Context
NovaFlow provides an API that summarizes support tickets and drafts replies using a third-party LLM provider. The product team needs a rate-limiting and admission-control service in front of the provider to prevent quota overruns, control spend, and degrade gracefully during provider incidents.
Constraints
- Peak traffic: 1,200 requests/second, average 250 requests/second
- p95 added latency from the rate-limiting layer: under 40ms
- Monthly LLM spend ceiling: $180K
- Hard provider quotas: 25K requests/minute and 18M input tokens/minute across all tenants
- Hallucination ceiling: under 2% on a golden set for requests that are admitted and answered
- Must resist prompt injection attempts that try to bypass policy or force expensive tool/model paths
- Must support tenant-level fairness: no single enterprise customer can consume more than 20% of minute-level capacity during contention
Available Resources
- Per-request metadata before the LLM call: tenant_id, user_id, endpoint, prompt template version, estimated input tokens, priority tier, and safety classifier score
- Historical logs with actual token usage, latency, cache hit rate, model chosen, and user feedback
- Two provider models: a cheaper fast model and a slower higher-quality model
- Redis, Kafka, Postgres, and a feature flag system are available
Task
- Design a rate-limiting and budget-enforcement service for LLM API calls, including request-level token estimation, tenant fairness, retries, and fallback behavior.

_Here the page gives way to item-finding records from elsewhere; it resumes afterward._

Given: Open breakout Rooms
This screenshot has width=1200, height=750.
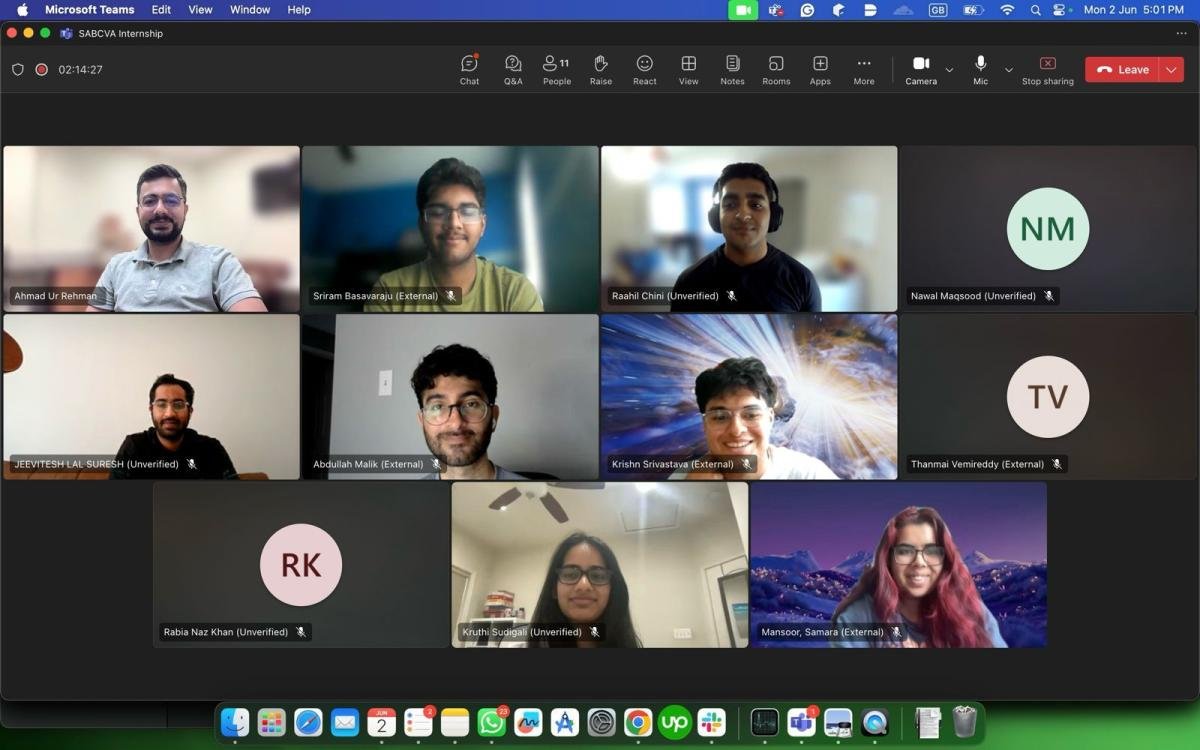Looking at the screenshot, I should coord(776,69).
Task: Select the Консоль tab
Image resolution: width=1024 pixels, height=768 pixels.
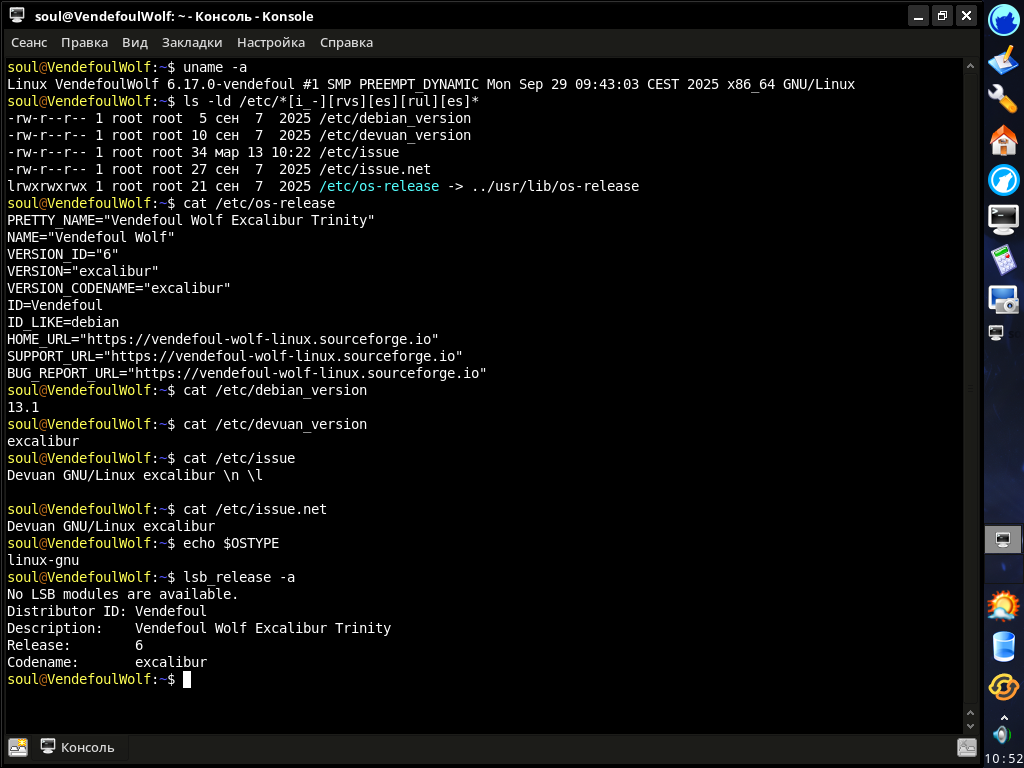Action: 78,747
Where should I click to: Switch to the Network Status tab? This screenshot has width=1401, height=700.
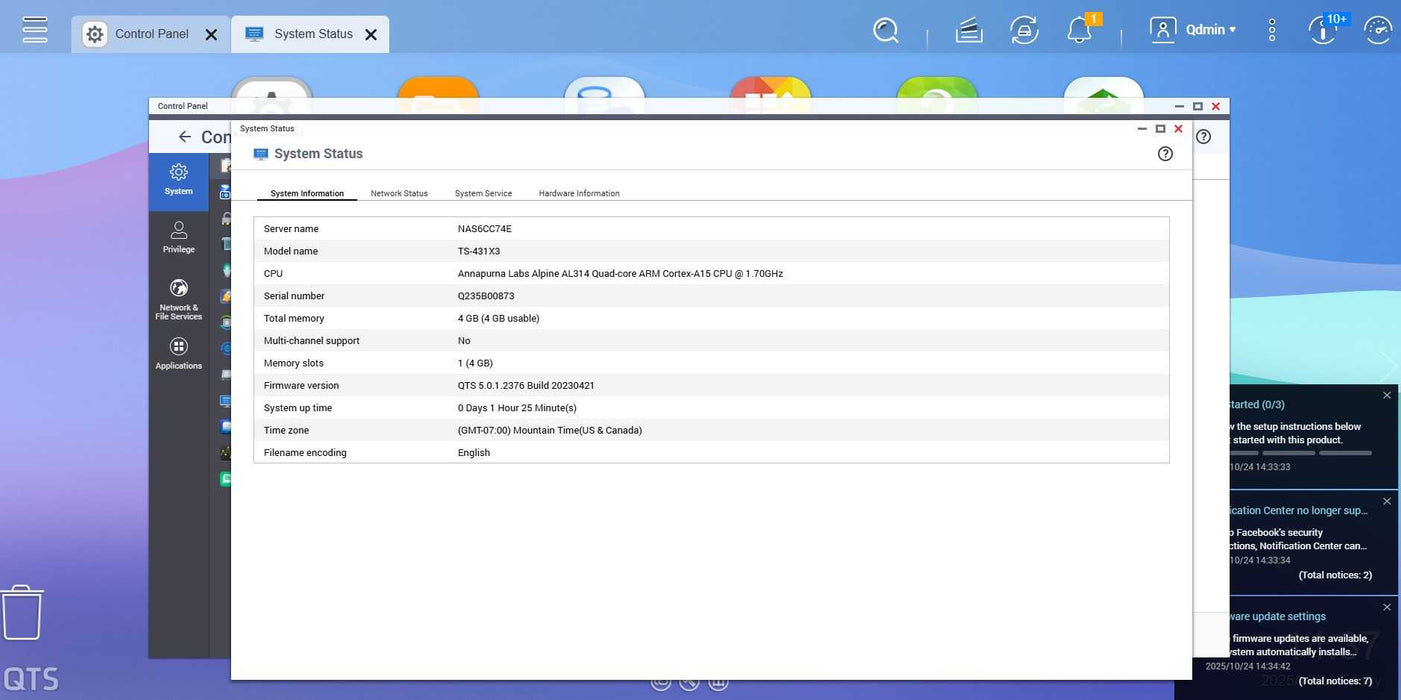(x=399, y=193)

- Define how you would evaluate the system offline and online before launch, including cost control, latency, admission accuracy, and quality impact from throttling or model downgrades.
- Propose the prompting and policy layer that prevents user prompts or retrieved content from overriding routing, budget, or safety rules.
- Estimate cost and latency under peak load, and explain how the system behaves during provider quota exhaustion or partial outages.
- Identify failure modes, monitoring, and mitigations for hallucination, prompt injection, token-estimation errors, and unfair capacity allocation.